スマホが手元に無い以上、今の時刻は分からない。けれどもそろそろタイムリミットだろう。これが俺が選んだ答えだ。
後悔は何も無い――はずだ。
「ごめんな、ここまで付き合わせてしまって。お前と友達になれて最高の人生だったよ」
無理して作った笑顔はただ口を引き攣らせただけで、その代わりにまた目尻に涙が溜まったのか熱い雫が頬を伝い落ちるのを感じた。それでも視界が完全に涙で滲んでしまう前に、俺は目を瞑ると思い切って日本刀を自分に突き刺した――はずだった。

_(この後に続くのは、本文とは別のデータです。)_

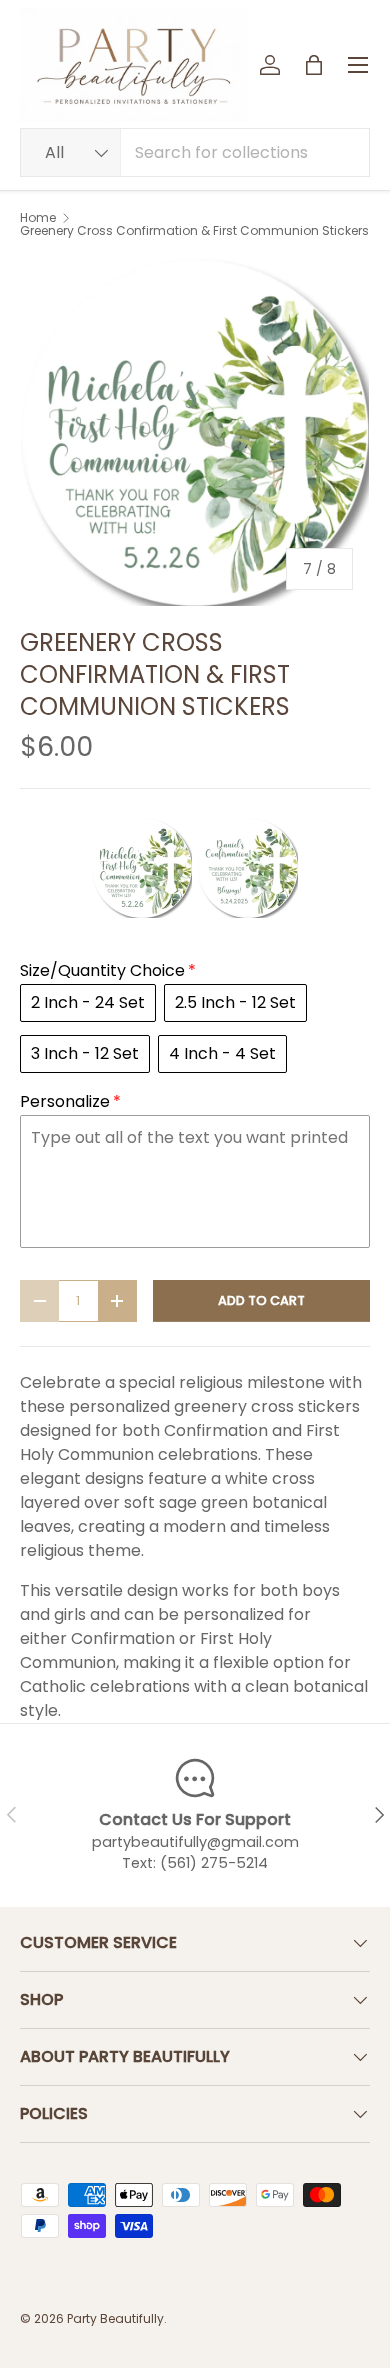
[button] (314, 65)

覚悟していたはずの痛みも何も感じなくておかしいと思ったのも束の間、瞼を開けると目の前には俺よりわずかに身長が低い人影があった。アキラは俺と同じくらいの身長だから違う。何よりもその人の腰からは白い尻尾が生えていた。それだけで誰か気付いてしまった。驚愕で目を大きく開いて、息をするのも忘れてしまう。
「か、かあさ……」
乾いた口から出て来た掠れ声を投げかけると、目の前の母さんは後ろに倒れてくる。倒れた衝撃で抜けかけているのか胸元から咲かせた日本刀からは夥しい量の赤い川が流れ続ける。時折、赤い雫をまき散らしながら。

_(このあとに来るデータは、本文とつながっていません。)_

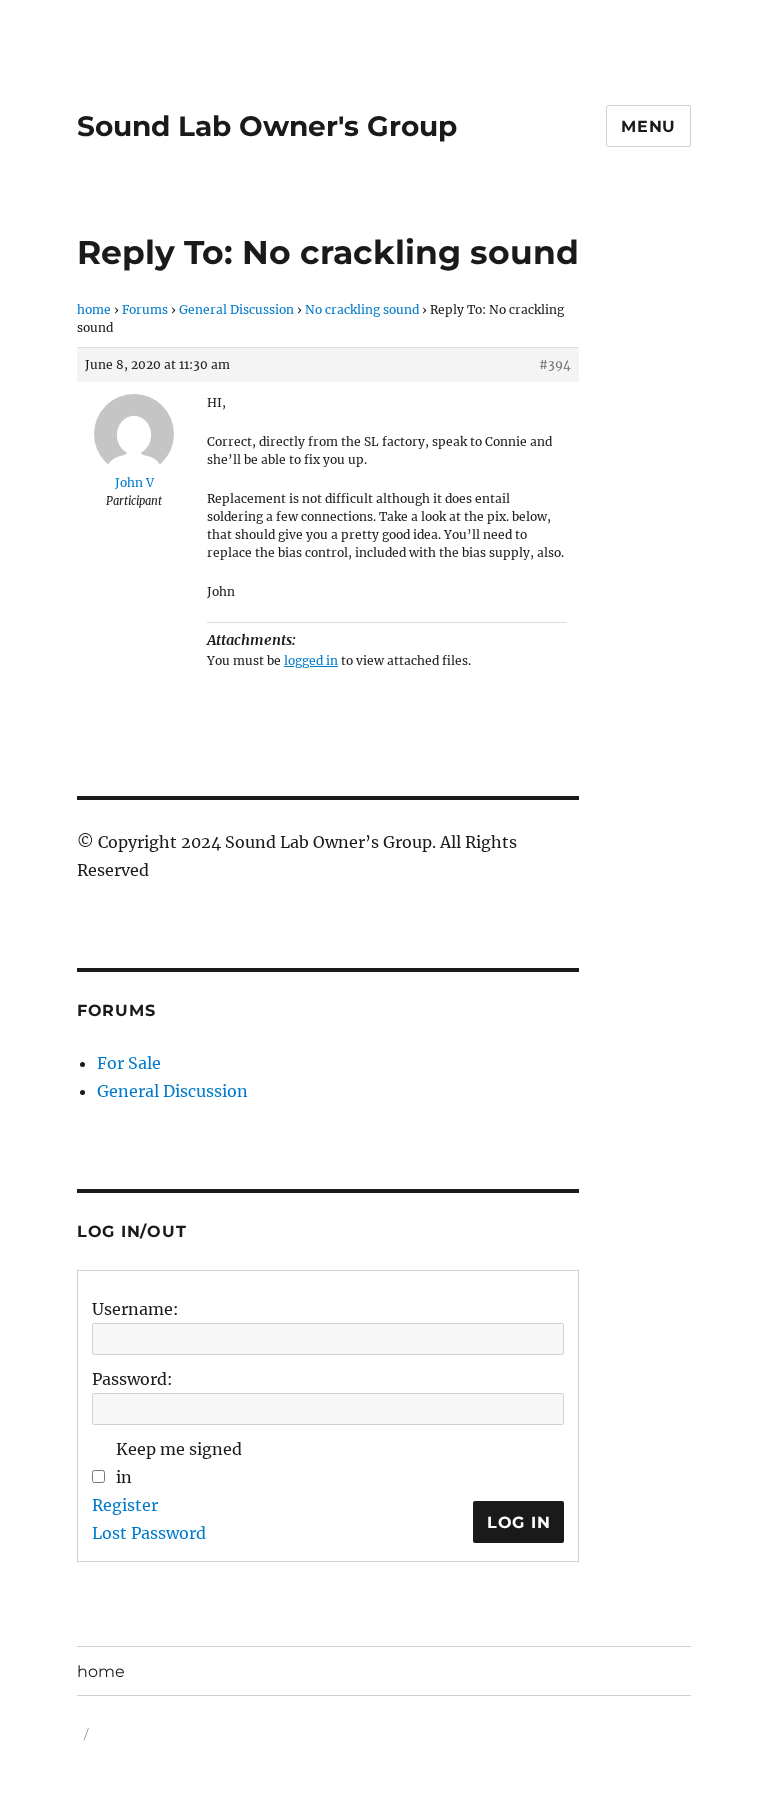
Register (125, 1505)
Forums (145, 309)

俺の腕の中に倒れて来た母さんは口元からも血を流していた。どうしたらいいのか分からず取り乱していると、母さんは安心させるように小さく微笑む。
「お友達は大切にしなさいって。あの人から教わらなかったの? 祈里」
「お、教わった。でも、それより早く母さんを手当てしないと……」
「いけない子ね。そんな子に育って欲しくなかったから、離して育てたのに……」
話す度に母さんは辛いそうに咳き込む。唇だけではなく、口元を抑える袖にも血が飛び散っていた。
「ど、どういうことだよ……」
「祈里は覚えていないかもしれないけれども、貴方ってば昔から困っている人や生き物を放っておけなかったのよ。今にも死にかけのトンボをどこからか拾って来て、私に助けてって頼んできて……。だから心配だったの。このまま大きくなって呪いのことを知ったら、この子は私のことを殺せないんじゃないかしらって」
「そりゃあ、そうだよ! 母さんを殺せるわけないじゃん! 俺にとって、母さんは一人しかいないんだから!」
「貴方の優しさは一番の長所であり、短所でもあるのよ。お母さんにとっての唯一の誤算は祈里がとても優しい子に育ってくれたことかしら。せめて自分の命くらいは大切にしなさいね」
「か、母さん……」
「強くて優しい子になりなさい。……お誕生日おめでとう。祈里。お母さんはいつだって貴方を想って、祈り続けるわ」
母さんの話を聞いて、頭の中に閃いたことがある。それは三歳くらいの時だった。家の玄関で地面に落ちていたトンボを見つけて宙に放り投げるが、そのまま地に落ちてしまう。それを持って家に入ると、キッチンでは母さんが鼻歌交じりに何かを作っていた。そんな母さんにトンボを見つけたことや飛ばないことを話すと、母さんはトンボを持つ俺の手を握ったのだった。
『祈里は優しい子ね。お母さんと一緒にトンボが元気になるように祈りましょう……』
その後、トンボがどうなったのかは覚えていない。けれども母さんと一緒に元気になって欲しいと祈ったのは確かだ。どうして今になってこんな記憶を思い出すのか……。
「母さん……母さん! 俺、まだ母さんに話していないことがあるんだ! 学校のこと、友達のアキラのこと、父さんのこと。聞いてくれよ、母さん!!」
本当は話したいことがたくさんあった。けれども話したら別れが辛くなるからと何も話せずにいた。こんなことになるのなら話しておけば良かったと後悔する。けれども母さんの瞼はゆっくりと閉じていき――開くことはなかった。
母さんの身体が抜けた途端、今度は俺の身体が激しく痛み始めた。頭と腰の辺りが引っ張られたように骨が軋む。やがてずきずきとした痛みは身体中に巡り、息を吸うことさえ難しくなった。
「イノリ! いったい、何が……」
言い掛けたアキラは何かに気付いたように、ズボンのポケットから自分のスマホを取り出す。待ち受け画面に表示されていた時刻は零時を指していた。
「間に合わなかったのか……。イノリ、しっかりしろ。イノリ!」
「アキラ、ごめん。やっぱ……無理っぽい……」
「諦めるなよ! イノリ、イノリ……!」
痛みで意識が遠のいていく、やがて糸が切れたように俺の意識はプツリと途切れたのだった。